Can't spot either of them at the listed coordinates on Google Earth, relatively recent images too.

Ultralights
22nd Apr 2014, 23:33
from what i understand they are pretty much grown over now. recent rains, well, since 2010 have seen to that.

bentleg
23rd Apr 2014, 06:36
I flew over it in 2001 and the image was fading then. I'd be surprised if it was visible now after all the rain. If you really want to know ring Wrights Air at William Creek, they will know.

WAC
23rd Apr 2014, 11:24
Gone.... And green tape prevents restoration.

dubbleyew eight
23rd Apr 2014, 12:21
green tape prevents restoration.

pssst they were never approved in the first place.

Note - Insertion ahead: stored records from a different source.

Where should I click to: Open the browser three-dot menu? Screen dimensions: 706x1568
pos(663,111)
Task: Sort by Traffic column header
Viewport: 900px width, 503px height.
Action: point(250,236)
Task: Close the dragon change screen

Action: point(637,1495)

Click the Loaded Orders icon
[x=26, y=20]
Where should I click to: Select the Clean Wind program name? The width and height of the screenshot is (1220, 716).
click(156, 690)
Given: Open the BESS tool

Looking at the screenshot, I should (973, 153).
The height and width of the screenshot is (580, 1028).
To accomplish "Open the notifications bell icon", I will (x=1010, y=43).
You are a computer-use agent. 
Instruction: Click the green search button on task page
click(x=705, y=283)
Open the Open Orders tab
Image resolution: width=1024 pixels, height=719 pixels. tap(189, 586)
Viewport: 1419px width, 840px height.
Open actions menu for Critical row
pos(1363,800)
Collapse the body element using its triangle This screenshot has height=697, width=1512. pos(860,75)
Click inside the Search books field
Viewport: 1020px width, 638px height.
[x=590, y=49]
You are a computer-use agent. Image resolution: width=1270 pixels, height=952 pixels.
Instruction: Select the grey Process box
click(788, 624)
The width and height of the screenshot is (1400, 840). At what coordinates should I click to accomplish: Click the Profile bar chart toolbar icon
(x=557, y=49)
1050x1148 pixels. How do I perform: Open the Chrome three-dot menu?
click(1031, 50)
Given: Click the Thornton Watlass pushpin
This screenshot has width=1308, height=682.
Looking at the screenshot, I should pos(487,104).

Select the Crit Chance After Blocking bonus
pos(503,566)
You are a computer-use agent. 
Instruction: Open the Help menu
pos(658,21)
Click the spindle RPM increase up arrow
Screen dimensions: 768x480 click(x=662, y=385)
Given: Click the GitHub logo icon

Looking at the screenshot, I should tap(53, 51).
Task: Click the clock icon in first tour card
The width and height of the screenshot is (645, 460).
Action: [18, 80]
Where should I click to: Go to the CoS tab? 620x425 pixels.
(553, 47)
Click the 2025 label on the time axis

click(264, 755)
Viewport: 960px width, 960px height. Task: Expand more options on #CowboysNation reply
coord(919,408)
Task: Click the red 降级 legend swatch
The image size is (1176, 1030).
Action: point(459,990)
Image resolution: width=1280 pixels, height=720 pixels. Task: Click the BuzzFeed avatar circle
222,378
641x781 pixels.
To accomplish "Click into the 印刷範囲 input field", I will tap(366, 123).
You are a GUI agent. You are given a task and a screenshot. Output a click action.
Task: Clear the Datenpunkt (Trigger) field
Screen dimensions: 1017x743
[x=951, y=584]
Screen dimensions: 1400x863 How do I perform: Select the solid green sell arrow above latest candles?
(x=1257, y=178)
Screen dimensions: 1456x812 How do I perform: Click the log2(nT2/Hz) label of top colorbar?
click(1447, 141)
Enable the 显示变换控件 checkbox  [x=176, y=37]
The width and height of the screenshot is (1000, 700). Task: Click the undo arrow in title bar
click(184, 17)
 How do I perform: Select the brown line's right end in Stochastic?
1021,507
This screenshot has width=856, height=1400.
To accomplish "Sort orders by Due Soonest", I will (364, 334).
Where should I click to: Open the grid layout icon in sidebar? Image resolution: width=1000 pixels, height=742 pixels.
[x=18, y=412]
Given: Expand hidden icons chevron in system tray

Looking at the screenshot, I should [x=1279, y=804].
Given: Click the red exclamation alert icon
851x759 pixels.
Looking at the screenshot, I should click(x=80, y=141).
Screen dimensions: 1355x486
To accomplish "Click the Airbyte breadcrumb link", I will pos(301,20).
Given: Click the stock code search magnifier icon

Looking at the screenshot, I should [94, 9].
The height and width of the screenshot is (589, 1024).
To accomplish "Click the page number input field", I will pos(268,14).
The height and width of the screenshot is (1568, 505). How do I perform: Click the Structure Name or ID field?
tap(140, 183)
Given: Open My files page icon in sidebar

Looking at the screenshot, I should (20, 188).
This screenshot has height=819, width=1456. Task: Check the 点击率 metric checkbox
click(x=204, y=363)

so follow the precedent their creators set. sneak out in the night with a grader with ripper tines and a gps and put them back in before anyone notices.
the darkness is your friend....

faaaark stop waiting for someone in australia to approve anything.
nobody in australia ever approves anything. ever.
it has been like that since they banned cracker night. :ugh:

500N
23rd Apr 2014, 15:28
W8
"the darkness is your friend....

faaaark stop waiting for someone in australia to approve anything.
nobody in australia ever approves anything. ever.
it has been like that since they banned cracker night. :ugh:"

Absolutely :ok:

And if you did go and ask for approval, it would take 5 years and then someone would find some whatsomacallitthingy that is very rare (BS ;)) that then requires a 5 year environmental study to tell you it's not so rare
but you can't do it anyway :rolleyes:

DancingDog
24th Apr 2014, 00:25
Ye olde saying: "if you want sh*t done, seek forgiveness, not permission." :O

Ultralights
24th Apr 2014, 12:23
im at Marree now, you could do it in broad daylight, and still never get caught... cant see very far over the horizon from the few roads around here.

even the Lake Eyre Yacht club has green tape issues, cant launch a boat from the shores apparently.. cant sail on its waters, but if you launch in a river feeding the lake, and sail into it, they cant do anything about it, and being a national park, the legal definition of a national park is " an area of land, to be preserved for recreation." its just that the national parks seam to think it means they own it, and treat it as if it is their personal land and not to be trespassed.

evilducky
24th Apr 2014, 13:17
Thanks for the response guys. And if anyone feels like restoring said artworks before july i'd happily buy them a beer... well slab. actually make that a whole damn pallet.

Ultralights
24th Apr 2014, 13:22
a whole pallet you say? hmmm. :E

500N
24th Apr 2014, 14:33
Ultra
I just looked it up, I see what you mean re access. Not just the National Parks people but Native title holders putting pressure on to stop access.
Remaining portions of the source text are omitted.